To ensure the specificity of the IRGM‐mediated regulation, we performed a rescue experiment by complementing IRGM in IRGM knockdown cells. The increased levels of viral restriction factors in IRGM‐depleted cells were restored to basal levels in the complemented cells (Figs 2F and EV2E). The GTPase activity of IRGM is essential for its autophagy and anti‐inflammatory functions (Singh et al, 2006; Kumar et al, 2018; Mehto et al, 2019b). The conversion of amino acid residue serine to asparagine at 47th position (S47N mutation) renders IRGM inactive (Singh et al, 2006; Kumar et al, 2018; Mehto et al, 2019b). We compared wild‐type IRGM and S47N mutant for their ability to regulate the expression levels of viral restriction factors. As compared to wild type, the catalytic mutant of IRGM was not able to efficiently suppress the expression of viral restriction factors (Fig 2G) suggesting that GTPase activity of IRGM is required for suppression of IFN response.

Taken together, the data show that a large number of the classical host viral restriction factors are robustly induced upon depletion of IRGM in human and mouse cells.

Antigen presentation pathways and stress granule PKR signaling are activated in IRGM‐depleted cells

We have previously shown that IRGM depletion induces the expression of genes involved in the MHC‐mediated antigen presentation pathways (Jena et al, 2020). However, we did not test whether this induction leads to an effective upregulation of antigen uptake, processing, and presentation. While the MHC class II pathway presents exogenous antigens via the endolysosomal pathway, the MHC class I pathway presents endogenous peptides derived from viral antigens, via the immunoproteasome (Fig EV2F) (Hewitt, 2003). MHC class I molecules, in complex with β2‐Microglobulin (B2M), are loaded with endogenous peptides that are generated by the immunoproteasome (PSMB8 and PSMB9) and subsequently imported into the ER by the heterodimeric TAP1/TAP2 transporter. The depletion of IRGM resulted in the induction of classical (HLA‐B and HLA‐C) and non‐classical (HLA‐F) MHC class I molecules, B2M, PSMB8/9, and TAP1/2 genes (Fig 2H–J). Several of these MHC‐1 molecules are shown to be regulated by NLRC5 (Meissner et al, 2010; Kobayashi & van den Elsen, 2012; Neerincx et al, 2012), which itself is an ISG and is regulated by IRGM (Jena et al, 2020).

QUESTIONS TO ANSWER:
1. In the IRGM text, what amino acid change does the S47N mutation make, and at which position?
2. Reproduce the IRGM text from "Taken together, the" to "and mouse cells.".
The records come from a separate source.

INPUT DATA:
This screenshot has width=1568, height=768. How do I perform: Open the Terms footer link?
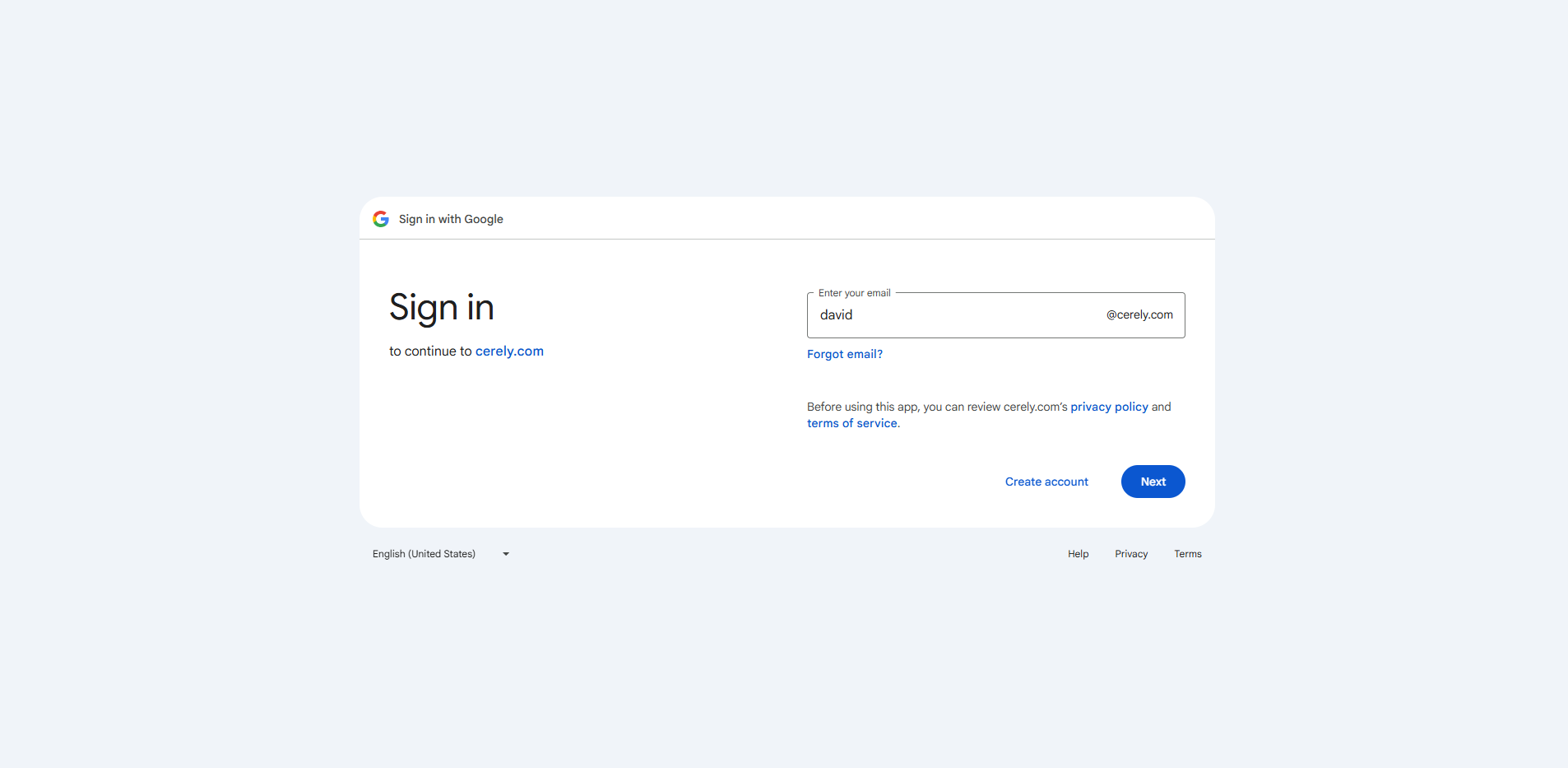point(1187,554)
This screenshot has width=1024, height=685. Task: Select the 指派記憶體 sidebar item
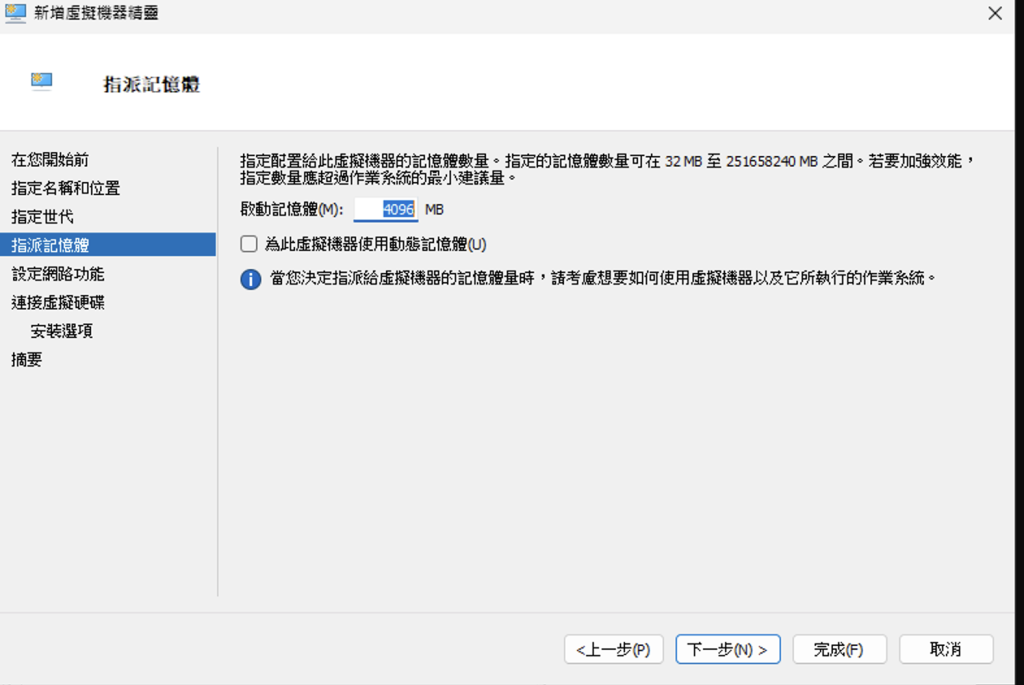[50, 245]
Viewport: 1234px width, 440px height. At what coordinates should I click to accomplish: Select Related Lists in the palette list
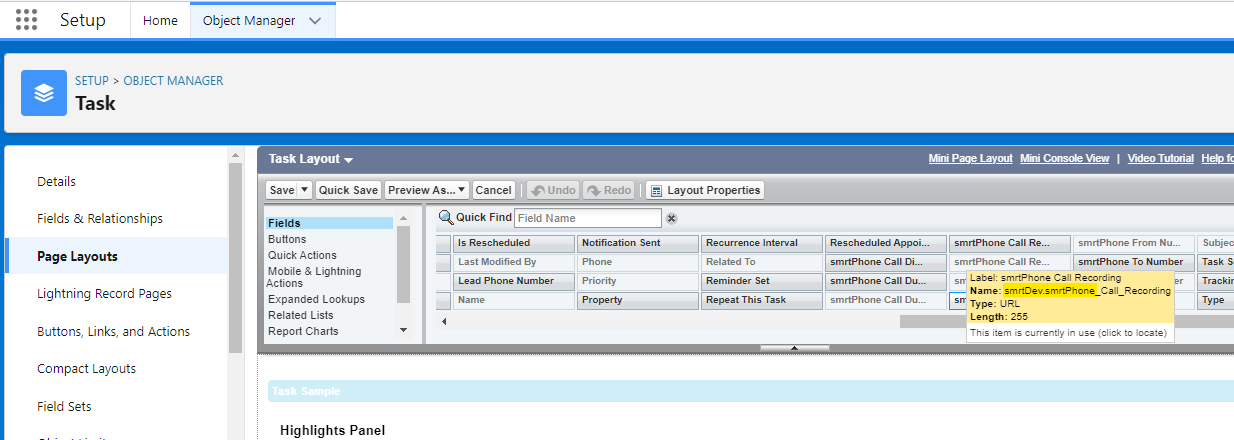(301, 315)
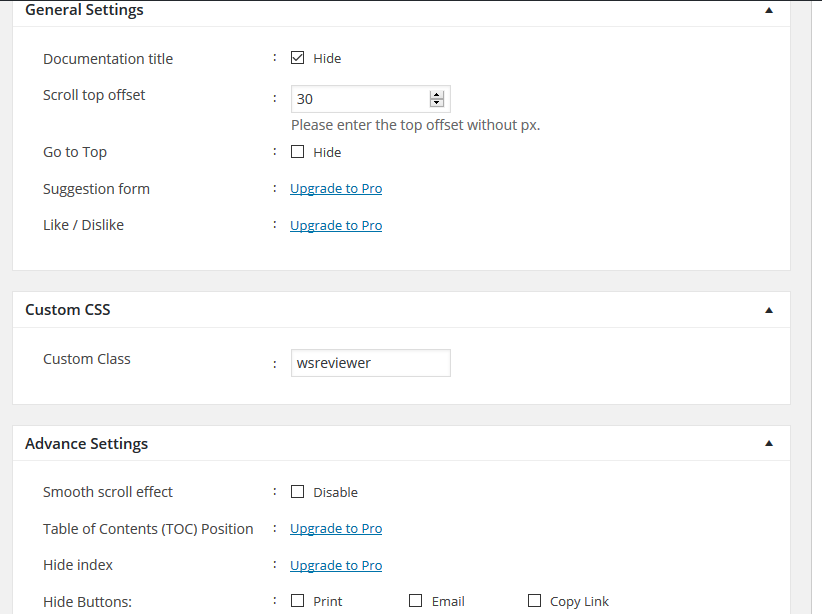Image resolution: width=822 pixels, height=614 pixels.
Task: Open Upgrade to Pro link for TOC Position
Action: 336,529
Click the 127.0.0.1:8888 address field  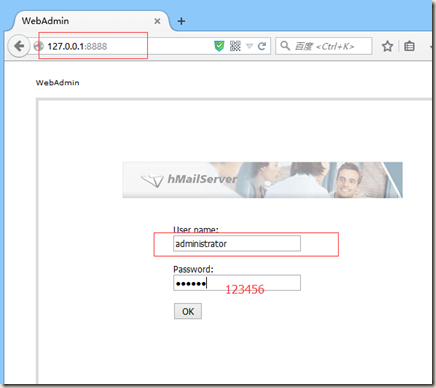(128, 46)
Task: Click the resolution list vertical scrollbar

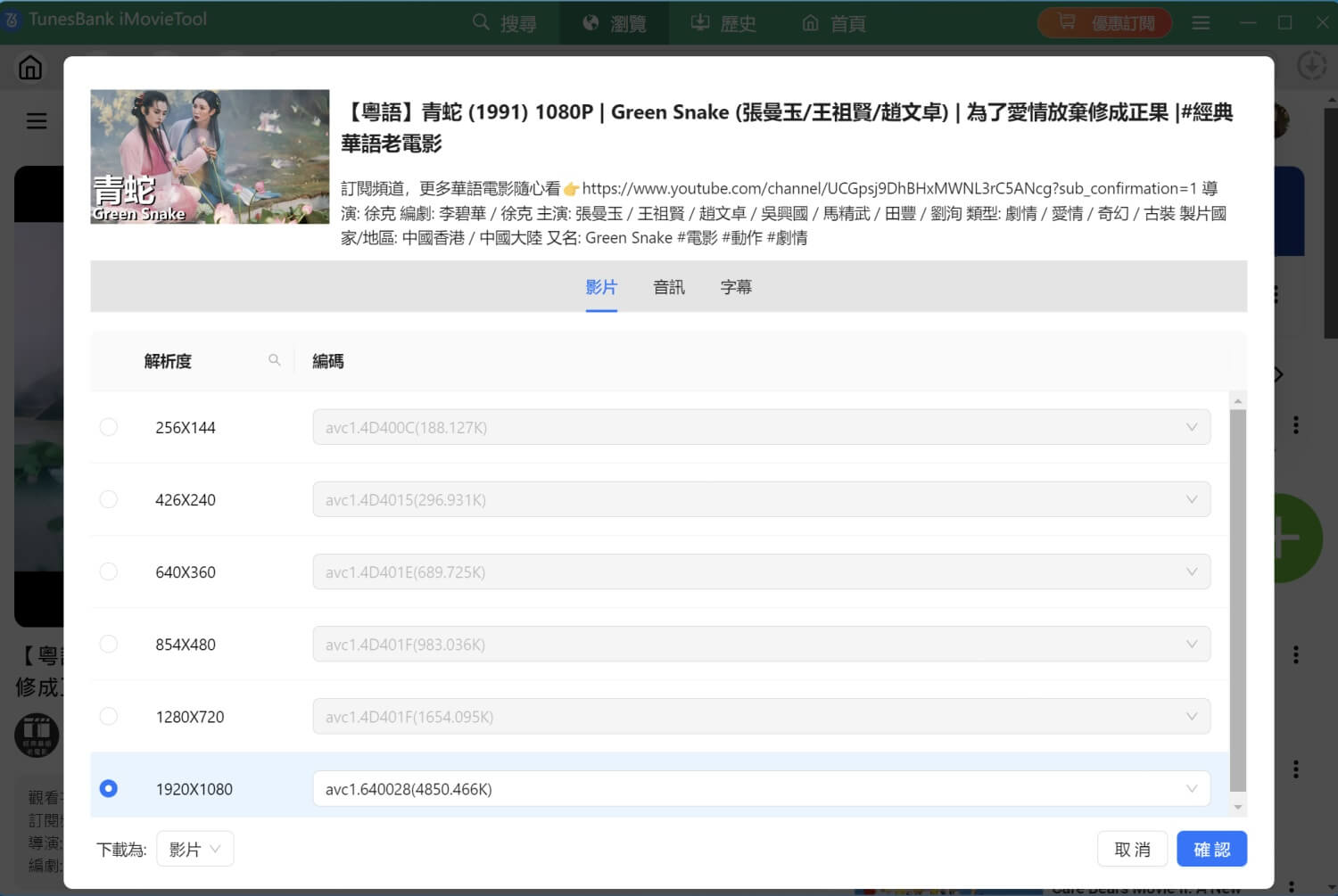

SOLUTIONS:
1. It converts serine to asparagine at position 47.

2.
Taken together, the data show that a large number of the classical host viral restriction factors are robustly induced upon depletion of IRGM in human and mouse cells.